# Exercise 3: Mitigating biased node rankings
## Overview
In this exercise, we will continue to extend `netin` to create custom models.
We will explore an extended use-case to study the effects of network growth interventions.
While we focus on synthetic data for now, `netin` provides interfaces to load real networks and run the simulation on top of those networks.

## Key Concepts
**Custom Models**: Define and simulate custom models to test your own modelling ideas.
In an extended use-case, we re-create a model to analyze how interventions in the growth process of the network can affect the visibility of the minority group.

## Task
1. Extend a custom class that considers two groups and homophilic interactions instead of just one. Add preferential attachment to the model mix.
2. Create a custom model that is defined by a pre- and post-intervention phase. Through the intervention, the model parameters might change.
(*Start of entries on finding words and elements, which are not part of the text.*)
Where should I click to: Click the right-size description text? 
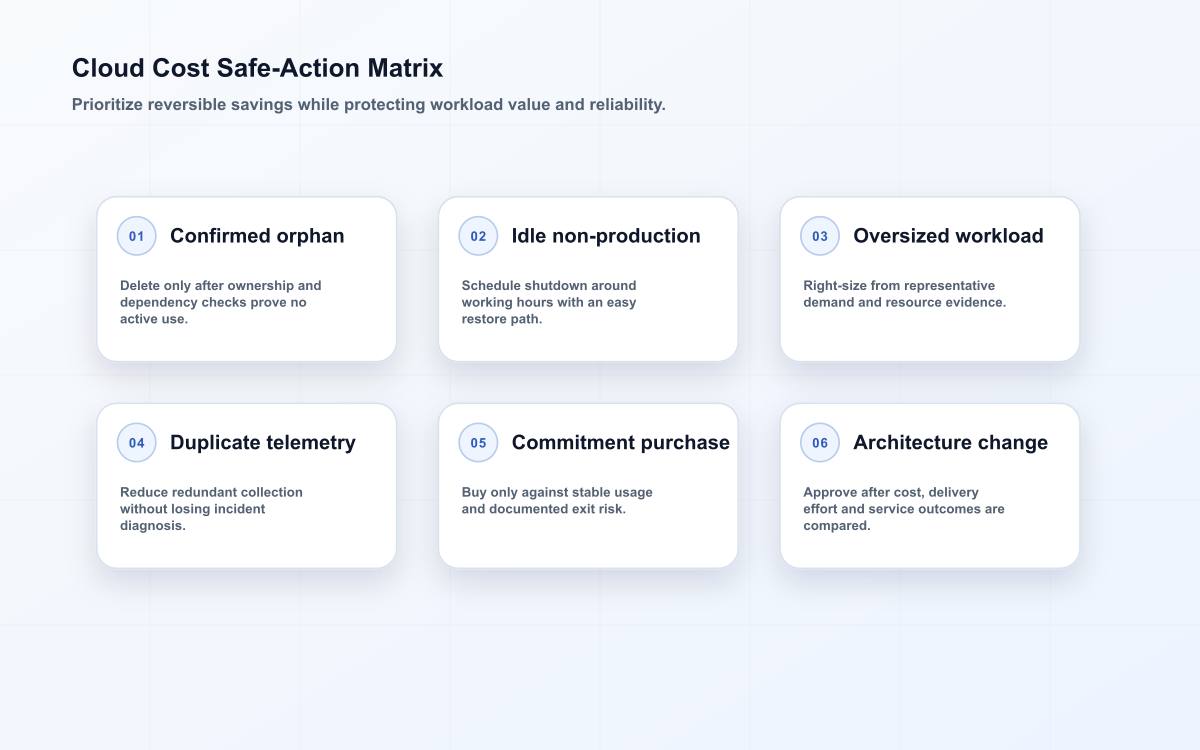tap(904, 294)
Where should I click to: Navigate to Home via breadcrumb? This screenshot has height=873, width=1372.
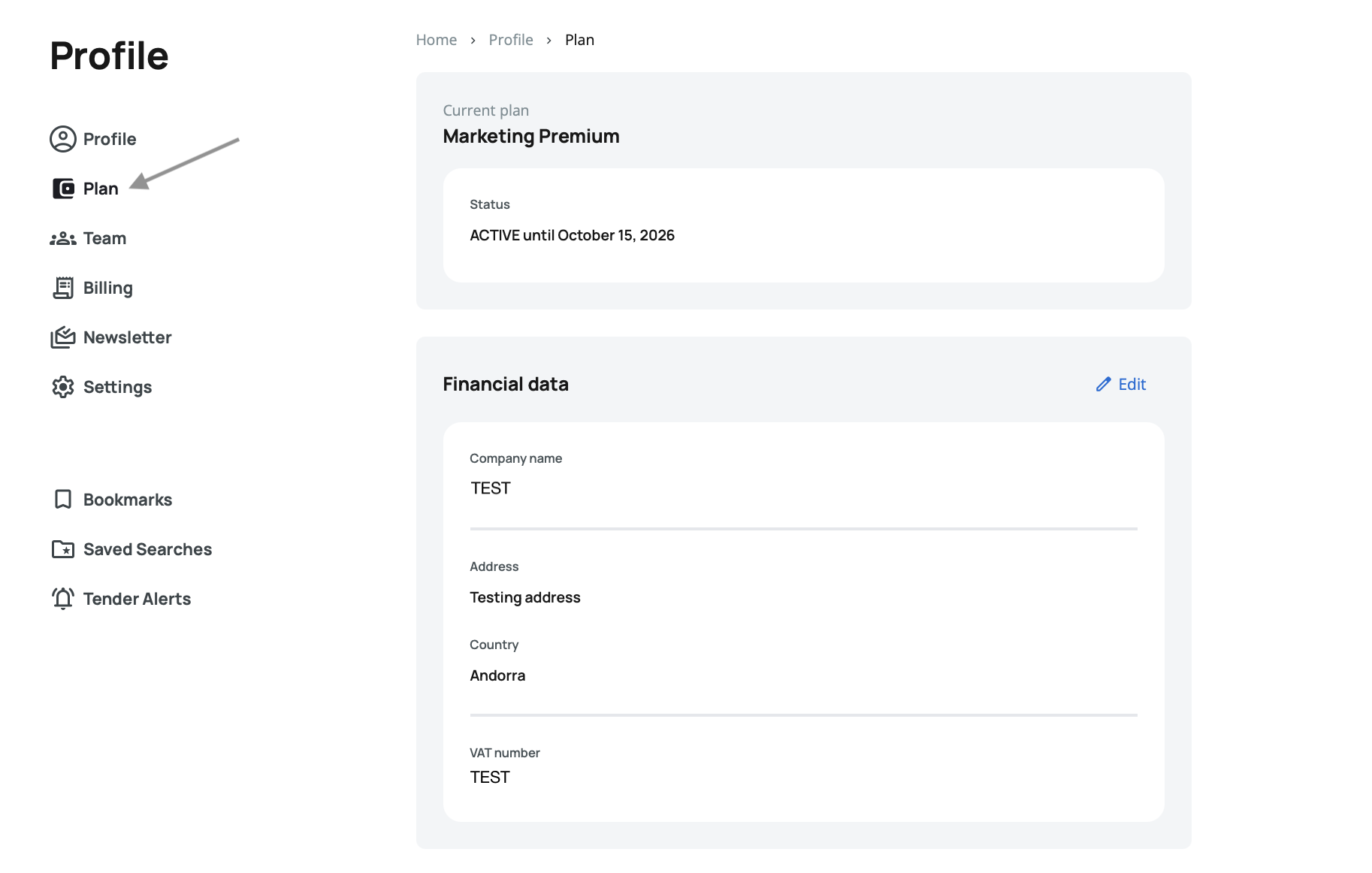click(436, 40)

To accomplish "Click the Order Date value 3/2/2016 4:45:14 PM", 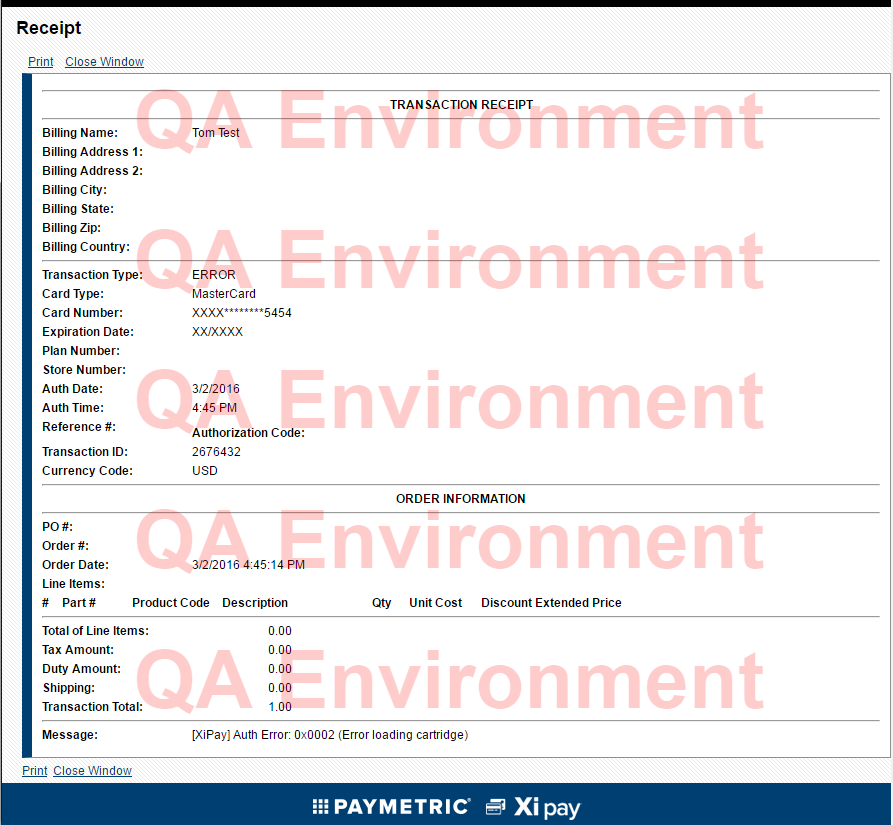I will [248, 565].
Analyze and visualize how various parameter changes impact the visibility of the minority.

## Model extensions (continued)
Various steps of analysis require modification of the existing models.
For instance, you may want to create custom models that only slightly change the pre-defined simulation logic or retrieve additional analytics about the simulation process.
The package is highly modular and provides interfaces for these use cases.

## Dependencies

In [None]:
### If running this on Google Colab, run the following lines:

import os
!pip install netin==2.0.0a1
os.kill(os.getpid(), 9)

In [33]:
from typing import Union, Optional, Tuple, List
import pandas as pd
from collections import defaultdict
from itertools import product

import numpy as np
import networkx as nx
import matplotlib.pyplot as plt

from netin.models import\
    PAHModel,\
    UndirectedModel
from netin.graphs import\
    Graph,\
    BinaryClassNodeVector
from netin.utils import MINORITY_LABEL, MAJORITY_LABEL, Event
from netin.link_formation_mechanisms import\
    TwoClassHomophily, PreferentialAttachment
import netin.utils.constants as const

### Custom models
The code is structured to be extendable.
You can create custom models by combining existing link formation mechanisms or by creating new ones.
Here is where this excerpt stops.